(Task objective): Please report how many lines in these records contain the string "tweet", and give nothing besides the number.

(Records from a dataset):
______

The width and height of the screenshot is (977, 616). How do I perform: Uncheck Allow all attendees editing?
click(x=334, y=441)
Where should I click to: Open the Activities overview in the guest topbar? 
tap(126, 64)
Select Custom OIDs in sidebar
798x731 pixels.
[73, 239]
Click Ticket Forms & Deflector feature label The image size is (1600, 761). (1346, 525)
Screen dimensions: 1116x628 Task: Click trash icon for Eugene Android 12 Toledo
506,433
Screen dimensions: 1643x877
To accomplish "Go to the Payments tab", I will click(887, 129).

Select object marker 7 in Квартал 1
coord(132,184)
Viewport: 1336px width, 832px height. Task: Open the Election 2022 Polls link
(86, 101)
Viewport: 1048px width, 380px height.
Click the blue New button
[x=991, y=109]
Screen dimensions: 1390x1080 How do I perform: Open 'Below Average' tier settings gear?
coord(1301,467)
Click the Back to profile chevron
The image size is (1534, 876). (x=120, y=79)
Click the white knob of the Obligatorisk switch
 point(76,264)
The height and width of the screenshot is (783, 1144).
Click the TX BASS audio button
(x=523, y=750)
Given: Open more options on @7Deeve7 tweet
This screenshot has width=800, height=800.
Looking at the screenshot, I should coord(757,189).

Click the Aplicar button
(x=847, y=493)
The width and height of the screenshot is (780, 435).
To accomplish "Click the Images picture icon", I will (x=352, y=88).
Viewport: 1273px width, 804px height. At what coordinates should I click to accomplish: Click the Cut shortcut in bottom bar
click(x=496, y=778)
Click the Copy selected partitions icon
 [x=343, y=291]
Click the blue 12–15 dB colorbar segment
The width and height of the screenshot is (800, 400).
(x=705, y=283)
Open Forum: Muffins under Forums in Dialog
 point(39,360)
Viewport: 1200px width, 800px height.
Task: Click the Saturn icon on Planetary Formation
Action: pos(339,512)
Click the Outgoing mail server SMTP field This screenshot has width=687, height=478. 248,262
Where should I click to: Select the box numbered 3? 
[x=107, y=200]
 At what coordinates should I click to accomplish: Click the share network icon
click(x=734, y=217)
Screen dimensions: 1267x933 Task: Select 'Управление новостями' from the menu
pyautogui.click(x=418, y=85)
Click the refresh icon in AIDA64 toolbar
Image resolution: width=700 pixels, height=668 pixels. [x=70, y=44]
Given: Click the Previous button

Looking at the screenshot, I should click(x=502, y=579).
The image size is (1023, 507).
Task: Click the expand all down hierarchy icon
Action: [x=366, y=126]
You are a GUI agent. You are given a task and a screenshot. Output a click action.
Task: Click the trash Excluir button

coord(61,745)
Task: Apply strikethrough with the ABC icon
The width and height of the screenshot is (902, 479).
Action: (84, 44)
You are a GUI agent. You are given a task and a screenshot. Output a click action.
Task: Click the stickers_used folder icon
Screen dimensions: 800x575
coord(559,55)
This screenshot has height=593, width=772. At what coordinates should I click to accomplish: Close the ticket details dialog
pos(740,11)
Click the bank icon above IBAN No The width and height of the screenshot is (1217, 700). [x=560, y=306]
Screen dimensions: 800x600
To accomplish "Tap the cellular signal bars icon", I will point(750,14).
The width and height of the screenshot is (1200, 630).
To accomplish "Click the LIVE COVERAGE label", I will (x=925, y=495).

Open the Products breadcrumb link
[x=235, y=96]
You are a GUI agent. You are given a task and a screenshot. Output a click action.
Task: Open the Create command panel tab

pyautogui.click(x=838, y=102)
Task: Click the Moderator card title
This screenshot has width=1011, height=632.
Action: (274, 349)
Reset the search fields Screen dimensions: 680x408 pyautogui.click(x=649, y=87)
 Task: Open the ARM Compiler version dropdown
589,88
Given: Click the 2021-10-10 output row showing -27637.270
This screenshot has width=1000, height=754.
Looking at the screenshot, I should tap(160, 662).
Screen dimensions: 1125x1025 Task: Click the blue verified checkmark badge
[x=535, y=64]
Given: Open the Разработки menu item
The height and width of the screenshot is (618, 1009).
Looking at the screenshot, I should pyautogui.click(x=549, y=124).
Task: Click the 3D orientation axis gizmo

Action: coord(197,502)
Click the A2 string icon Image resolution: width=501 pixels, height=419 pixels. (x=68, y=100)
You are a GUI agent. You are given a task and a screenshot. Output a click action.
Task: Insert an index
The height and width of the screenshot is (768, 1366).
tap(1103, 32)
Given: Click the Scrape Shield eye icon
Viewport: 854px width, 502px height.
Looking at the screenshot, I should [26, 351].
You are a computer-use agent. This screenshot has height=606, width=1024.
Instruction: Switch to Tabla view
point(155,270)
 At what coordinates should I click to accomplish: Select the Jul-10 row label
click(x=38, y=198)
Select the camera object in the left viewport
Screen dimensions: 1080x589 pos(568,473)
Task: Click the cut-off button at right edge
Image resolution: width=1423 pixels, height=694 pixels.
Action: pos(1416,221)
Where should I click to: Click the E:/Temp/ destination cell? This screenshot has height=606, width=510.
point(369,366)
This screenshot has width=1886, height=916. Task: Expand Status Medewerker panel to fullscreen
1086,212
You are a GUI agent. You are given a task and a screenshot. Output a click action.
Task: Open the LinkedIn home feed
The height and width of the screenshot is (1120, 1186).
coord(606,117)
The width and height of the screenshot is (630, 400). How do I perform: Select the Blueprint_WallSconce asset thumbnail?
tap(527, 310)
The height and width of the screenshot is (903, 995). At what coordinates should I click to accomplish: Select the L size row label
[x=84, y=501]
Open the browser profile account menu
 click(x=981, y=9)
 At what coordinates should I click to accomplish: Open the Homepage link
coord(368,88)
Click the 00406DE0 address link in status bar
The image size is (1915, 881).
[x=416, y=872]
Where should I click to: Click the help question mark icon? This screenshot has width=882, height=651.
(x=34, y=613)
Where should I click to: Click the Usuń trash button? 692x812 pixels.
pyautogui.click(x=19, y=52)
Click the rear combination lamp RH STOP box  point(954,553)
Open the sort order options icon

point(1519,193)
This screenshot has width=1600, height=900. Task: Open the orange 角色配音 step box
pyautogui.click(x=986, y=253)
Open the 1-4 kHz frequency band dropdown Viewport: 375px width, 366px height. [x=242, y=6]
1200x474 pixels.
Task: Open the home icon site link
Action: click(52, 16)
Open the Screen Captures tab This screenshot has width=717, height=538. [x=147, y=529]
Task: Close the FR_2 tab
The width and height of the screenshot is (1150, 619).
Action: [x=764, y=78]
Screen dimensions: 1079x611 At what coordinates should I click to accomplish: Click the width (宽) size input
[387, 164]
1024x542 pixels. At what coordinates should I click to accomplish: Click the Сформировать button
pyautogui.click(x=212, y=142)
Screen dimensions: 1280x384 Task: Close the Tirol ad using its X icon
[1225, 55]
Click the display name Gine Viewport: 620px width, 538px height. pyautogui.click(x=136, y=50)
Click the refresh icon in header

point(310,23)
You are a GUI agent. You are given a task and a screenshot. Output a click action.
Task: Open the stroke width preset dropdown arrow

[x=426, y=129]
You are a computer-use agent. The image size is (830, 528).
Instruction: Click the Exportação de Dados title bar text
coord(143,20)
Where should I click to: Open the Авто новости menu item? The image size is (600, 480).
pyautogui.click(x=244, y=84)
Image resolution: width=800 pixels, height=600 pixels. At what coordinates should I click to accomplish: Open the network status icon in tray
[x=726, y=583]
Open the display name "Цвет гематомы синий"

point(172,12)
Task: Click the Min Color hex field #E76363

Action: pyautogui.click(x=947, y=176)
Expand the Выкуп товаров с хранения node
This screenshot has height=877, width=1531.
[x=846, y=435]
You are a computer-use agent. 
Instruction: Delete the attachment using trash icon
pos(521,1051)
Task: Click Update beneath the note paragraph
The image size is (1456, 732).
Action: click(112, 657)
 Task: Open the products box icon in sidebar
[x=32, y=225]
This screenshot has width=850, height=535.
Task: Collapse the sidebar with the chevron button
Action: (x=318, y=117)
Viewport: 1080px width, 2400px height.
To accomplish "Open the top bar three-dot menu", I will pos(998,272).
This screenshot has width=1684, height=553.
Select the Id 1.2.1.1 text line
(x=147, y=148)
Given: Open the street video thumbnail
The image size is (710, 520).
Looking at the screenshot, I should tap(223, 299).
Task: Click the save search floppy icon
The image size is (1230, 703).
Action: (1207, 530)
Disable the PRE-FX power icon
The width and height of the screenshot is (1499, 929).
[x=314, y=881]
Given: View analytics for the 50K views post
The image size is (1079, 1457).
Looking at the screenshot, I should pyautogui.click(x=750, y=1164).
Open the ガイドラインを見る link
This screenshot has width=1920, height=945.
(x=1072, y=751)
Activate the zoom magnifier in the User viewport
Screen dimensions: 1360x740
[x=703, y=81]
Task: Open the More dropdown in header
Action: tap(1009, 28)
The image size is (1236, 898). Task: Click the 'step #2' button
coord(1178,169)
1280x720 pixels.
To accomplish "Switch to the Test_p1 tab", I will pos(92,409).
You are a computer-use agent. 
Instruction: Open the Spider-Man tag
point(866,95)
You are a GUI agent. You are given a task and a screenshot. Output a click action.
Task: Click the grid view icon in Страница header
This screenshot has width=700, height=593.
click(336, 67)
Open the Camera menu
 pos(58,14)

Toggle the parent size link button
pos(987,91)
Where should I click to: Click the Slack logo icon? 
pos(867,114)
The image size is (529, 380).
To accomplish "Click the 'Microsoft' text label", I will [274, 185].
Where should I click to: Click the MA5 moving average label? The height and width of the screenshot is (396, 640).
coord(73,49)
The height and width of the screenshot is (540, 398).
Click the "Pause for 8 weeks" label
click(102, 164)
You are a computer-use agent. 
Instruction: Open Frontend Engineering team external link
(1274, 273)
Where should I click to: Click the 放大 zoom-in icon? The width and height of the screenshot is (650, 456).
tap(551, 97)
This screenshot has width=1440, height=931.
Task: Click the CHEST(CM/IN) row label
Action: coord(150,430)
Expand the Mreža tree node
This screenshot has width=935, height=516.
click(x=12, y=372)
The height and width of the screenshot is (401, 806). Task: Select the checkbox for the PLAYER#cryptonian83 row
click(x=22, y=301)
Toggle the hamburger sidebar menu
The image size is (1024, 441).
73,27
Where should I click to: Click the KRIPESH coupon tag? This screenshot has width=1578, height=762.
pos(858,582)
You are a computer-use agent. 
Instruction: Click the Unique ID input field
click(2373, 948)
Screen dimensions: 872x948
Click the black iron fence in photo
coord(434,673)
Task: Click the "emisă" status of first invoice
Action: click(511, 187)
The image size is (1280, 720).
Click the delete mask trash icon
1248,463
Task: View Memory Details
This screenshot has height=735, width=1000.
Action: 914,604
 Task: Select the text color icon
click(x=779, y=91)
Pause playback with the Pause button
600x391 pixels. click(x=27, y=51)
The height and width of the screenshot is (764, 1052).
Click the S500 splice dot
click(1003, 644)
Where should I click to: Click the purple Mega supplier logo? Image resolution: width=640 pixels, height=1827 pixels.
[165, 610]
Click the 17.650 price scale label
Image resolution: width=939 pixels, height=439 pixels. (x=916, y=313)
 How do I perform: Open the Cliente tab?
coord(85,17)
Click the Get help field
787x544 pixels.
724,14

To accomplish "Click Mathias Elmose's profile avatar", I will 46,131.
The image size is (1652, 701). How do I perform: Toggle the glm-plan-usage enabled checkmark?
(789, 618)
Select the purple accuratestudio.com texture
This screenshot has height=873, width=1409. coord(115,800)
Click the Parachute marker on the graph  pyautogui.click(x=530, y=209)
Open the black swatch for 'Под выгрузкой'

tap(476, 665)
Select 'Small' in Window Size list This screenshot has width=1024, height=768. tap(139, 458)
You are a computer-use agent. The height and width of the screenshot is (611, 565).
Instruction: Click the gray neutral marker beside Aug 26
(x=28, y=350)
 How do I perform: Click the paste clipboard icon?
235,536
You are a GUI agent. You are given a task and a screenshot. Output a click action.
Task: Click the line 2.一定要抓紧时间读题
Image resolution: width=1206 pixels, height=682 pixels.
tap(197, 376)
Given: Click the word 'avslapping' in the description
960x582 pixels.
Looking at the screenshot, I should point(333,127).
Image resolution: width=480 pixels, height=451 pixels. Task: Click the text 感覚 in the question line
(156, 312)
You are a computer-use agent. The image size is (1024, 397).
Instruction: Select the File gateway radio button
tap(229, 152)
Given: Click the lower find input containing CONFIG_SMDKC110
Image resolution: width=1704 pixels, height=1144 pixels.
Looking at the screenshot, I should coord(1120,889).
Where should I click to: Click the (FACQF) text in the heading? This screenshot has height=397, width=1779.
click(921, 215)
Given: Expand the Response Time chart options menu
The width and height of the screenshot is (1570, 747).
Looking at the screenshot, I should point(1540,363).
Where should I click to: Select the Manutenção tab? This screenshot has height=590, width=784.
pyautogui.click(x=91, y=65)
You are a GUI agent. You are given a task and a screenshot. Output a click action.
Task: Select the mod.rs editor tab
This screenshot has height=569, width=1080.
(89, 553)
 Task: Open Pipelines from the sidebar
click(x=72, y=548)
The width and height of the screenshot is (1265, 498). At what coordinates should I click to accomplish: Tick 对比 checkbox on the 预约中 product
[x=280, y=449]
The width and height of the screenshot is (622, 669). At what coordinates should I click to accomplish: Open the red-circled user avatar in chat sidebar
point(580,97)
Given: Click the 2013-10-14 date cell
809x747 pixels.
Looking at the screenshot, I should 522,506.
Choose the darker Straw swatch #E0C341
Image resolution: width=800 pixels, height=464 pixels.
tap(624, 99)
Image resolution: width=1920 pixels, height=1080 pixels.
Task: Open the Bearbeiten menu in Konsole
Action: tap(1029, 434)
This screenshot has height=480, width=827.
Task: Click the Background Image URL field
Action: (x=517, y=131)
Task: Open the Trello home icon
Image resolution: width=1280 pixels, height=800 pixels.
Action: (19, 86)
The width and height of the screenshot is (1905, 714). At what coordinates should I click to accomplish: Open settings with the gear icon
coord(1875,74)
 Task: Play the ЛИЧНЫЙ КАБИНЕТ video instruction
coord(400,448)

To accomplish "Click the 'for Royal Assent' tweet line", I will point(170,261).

______

(Task result): 2